— How to complete this task —
An image-free, verbatim transcription of the records is the expected result.
[Start of Attachment]
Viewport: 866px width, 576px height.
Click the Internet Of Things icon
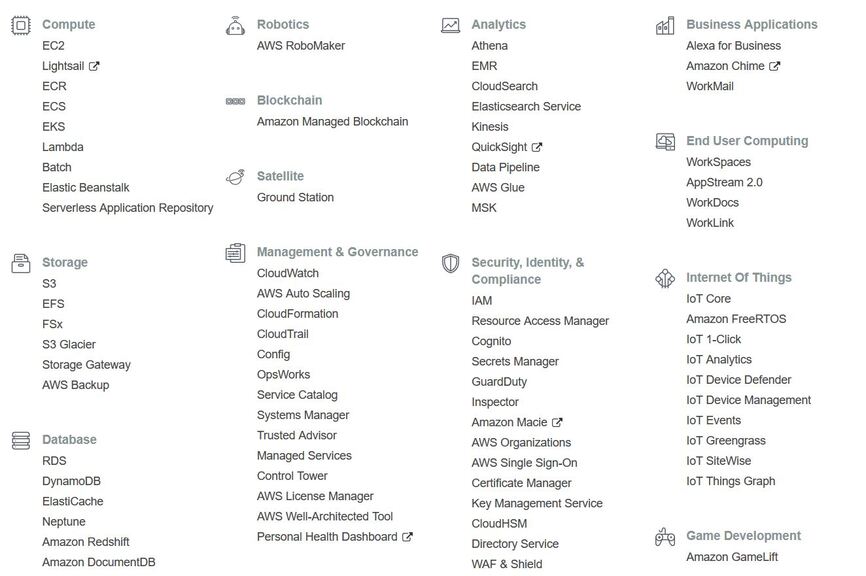(x=665, y=278)
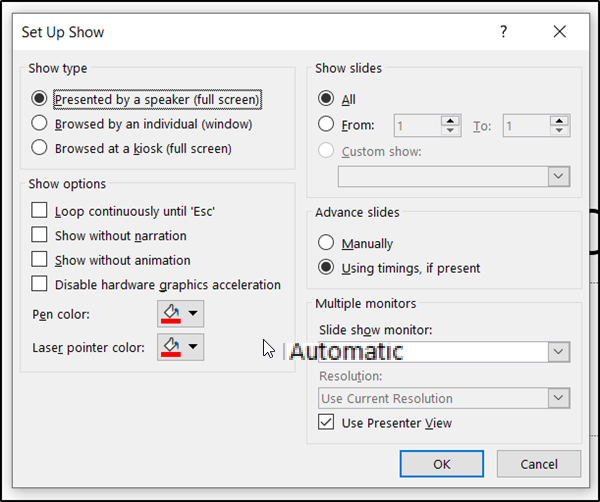Toggle Show without animation checkbox
Screen dimensions: 600x502
(39, 259)
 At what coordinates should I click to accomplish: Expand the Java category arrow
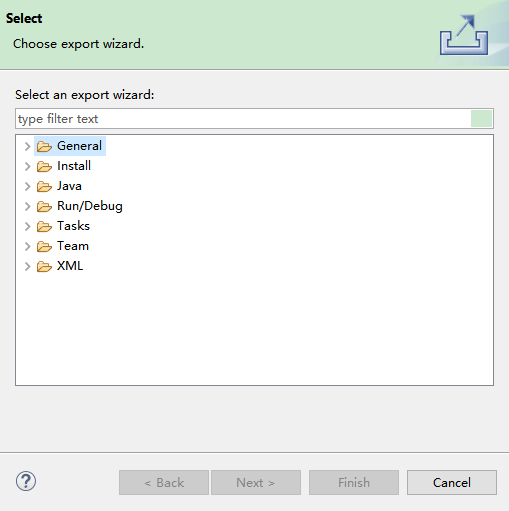[x=28, y=186]
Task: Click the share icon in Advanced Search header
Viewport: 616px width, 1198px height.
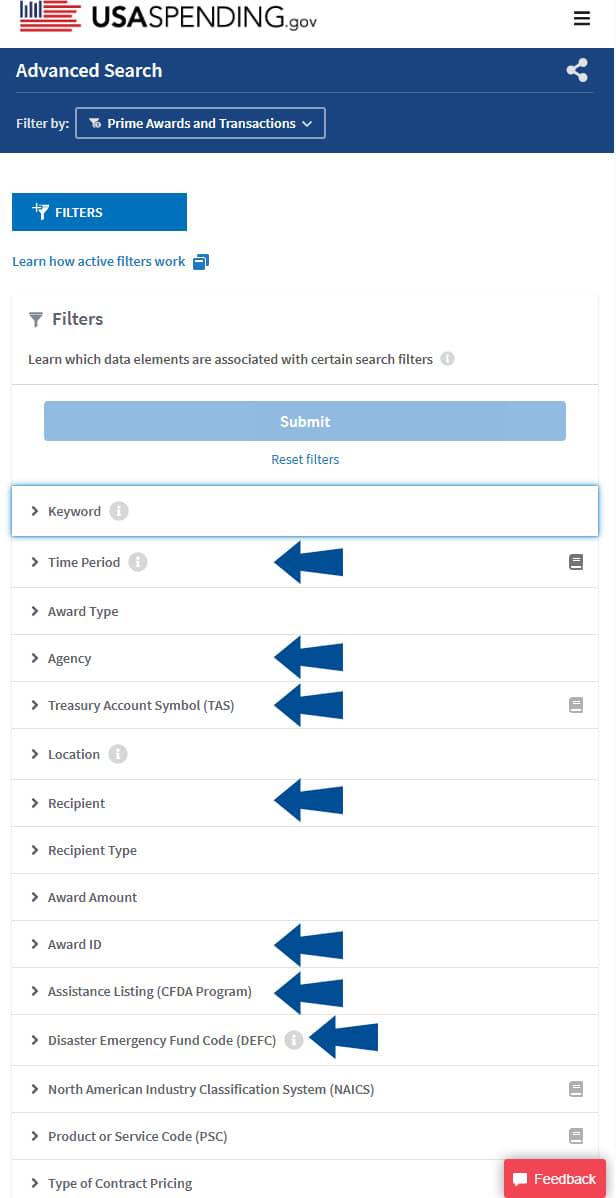Action: coord(577,71)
[End of Attachment]
— Solution for this exercise —
Viewport: 866px width, 576px height.
Click the Internet Of Things icon
(x=665, y=278)
Toggle Show without animation checkbox
Screen dimensions: 600x502
(39, 259)
 At what coordinates should I click to accomplish: Expand the Java category arrow
[x=28, y=186]
Task: Click the share icon in Advanced Search header
Viewport: 616px width, 1198px height.
Action: coord(577,71)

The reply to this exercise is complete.